| Given text |
Much of the popular interest to be found in the Western media
regarding Africa's supposed courtship has been generated by
China's emergence as an increasingly significant player, both in
Africa and the world in general. My quick count of online news listings
on "courting Africa" earlier this year revealed that nearly
three-quarters of the relevant articles referred to expanded
Sino-African cooperation. Yet while China's wooing of Africa is in
itself worthy of consideration, the phenomenon ought to be understood
within its broader context. When looking objectively at current economic
and political trends on the continent, it is soberingly clear that
Africa's emerging promise has heretofore resulted in relatively
modest levels of trade and investment, especially from those quarters
that have had a greater longstanding interest in its affairs.
The Importance of Image
For all that has so far been written and said about Africa's
growing prominence, there is an obvious paradox in observing the gap
between promise and delivery. Not long ago the US Government's
Overseas Private Investment Corporation observed that while Africa now
offers the highest rate of return in the world on foreign direct
investment, it nonetheless attracts the lowest volume of capital inflow.
This is supported by the most recent World Bank World Development
Indicators, which show that in 2004 sub-Saharan Africa attracted only
1.8 percent of the global flow of foreign direct investment, down from
2.3 percent in the 1980s, which is commonly described as Africa's
"lost decade." This is notwithstanding the fact that total
investment flow in absolute terms rose from only US$1.2 billion in 1990
to a still modest US$11.3 billion in 2004. In addition, according to the
World Bank, sub-Saharan Africa's percentage of world trade has
stagnated in recent years at approximately 1.5 percent, only about half
what it was in the 1950s.

| What you should do |
Continue the passage on foreign trade and investment in Africa, picking up after its final sentence.

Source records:

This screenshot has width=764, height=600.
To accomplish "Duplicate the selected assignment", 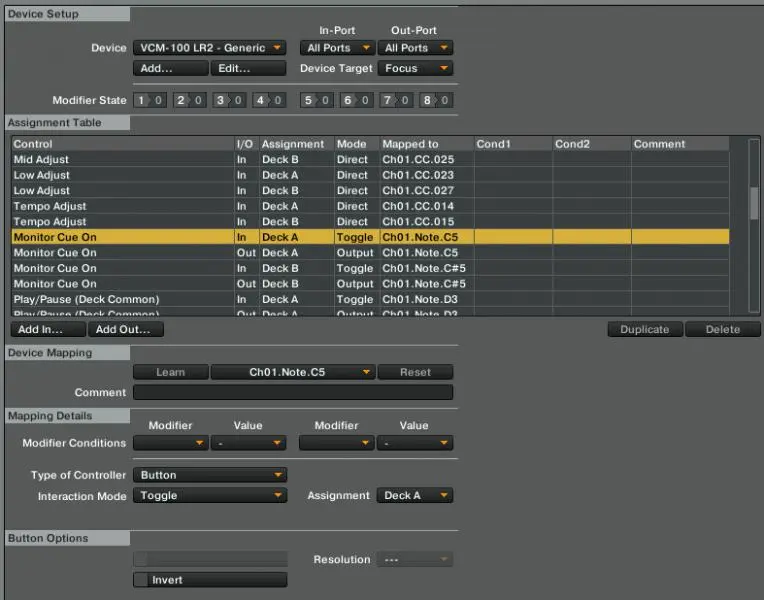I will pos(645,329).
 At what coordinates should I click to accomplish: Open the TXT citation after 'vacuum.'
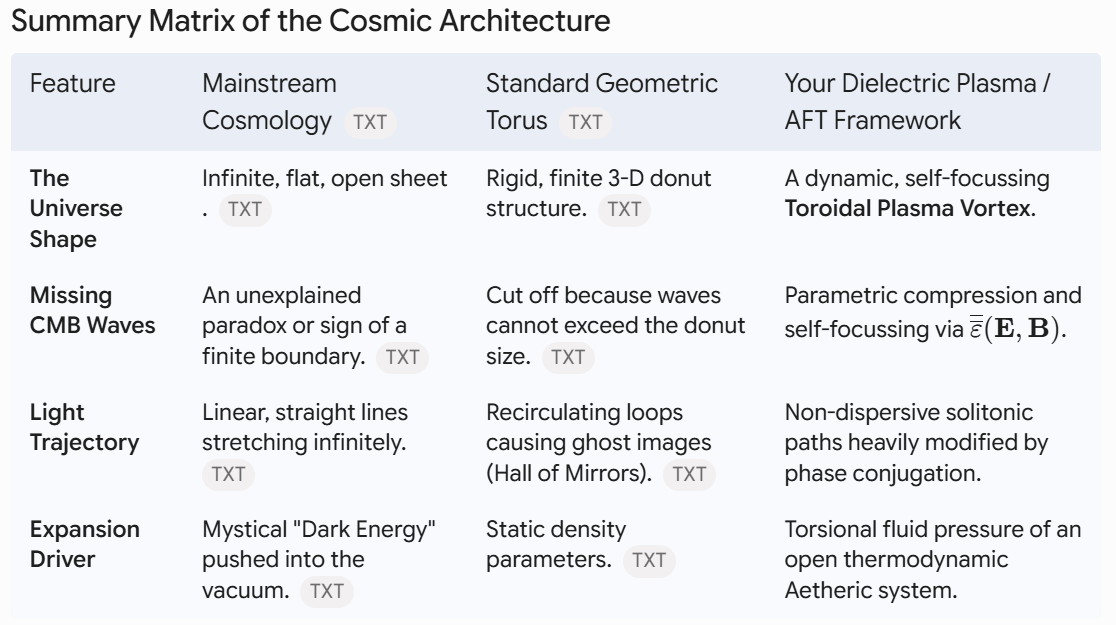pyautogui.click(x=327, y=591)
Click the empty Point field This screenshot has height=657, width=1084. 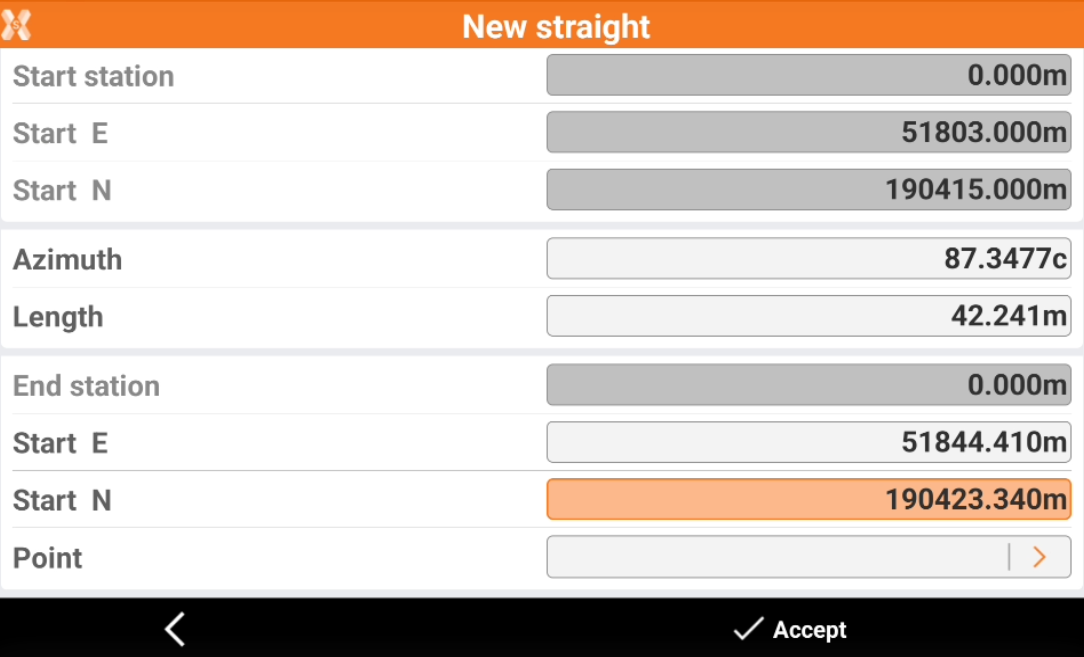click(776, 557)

| Result for this exercise |
My own country, Botswana, has been rated as the world's number
one destination for mining investment in a global risk survey by
Resourcestocks, while a recent Carnegie Endowment study found that we
were fourth in the world in overall return on investment income. Our
sovereign credit ratings have remained consistently high, while our
stock exchange was among the top 10 global performers last year. Whereas
the Dow Jones is said to have performed well in 2006 with an average
return on investment of 16 percent, the same figure for the Botswana
Stock Exchange was 74 percent, albeit with a much smaller volume of
trade.
Yet, notwithstanding the above accomplishments in international
ratings for sound economic policies, political stability, and general
good governance, until recently we too have had modest success in wooing
outside investors. Total FDI in Botswana in 2004 is reported to have
stood at only US$47 million, down from US$96 million in 1990, although I
am happy to acknowledge that the latest forecasts are more encouraging.
Given Africa's apparent fate to be forever the bridesmaid
rather than the bride of globalization, perhaps the question should be
rephrased. Rather than speculating as to why Africa is being courted
today, perhaps analysts and policymakers should begin to ask why she has
not yet attracted more serious suitors in the first place.
A growing number of observers have linked Africa's inability
to realize its trade and investment potential to its delinquent image.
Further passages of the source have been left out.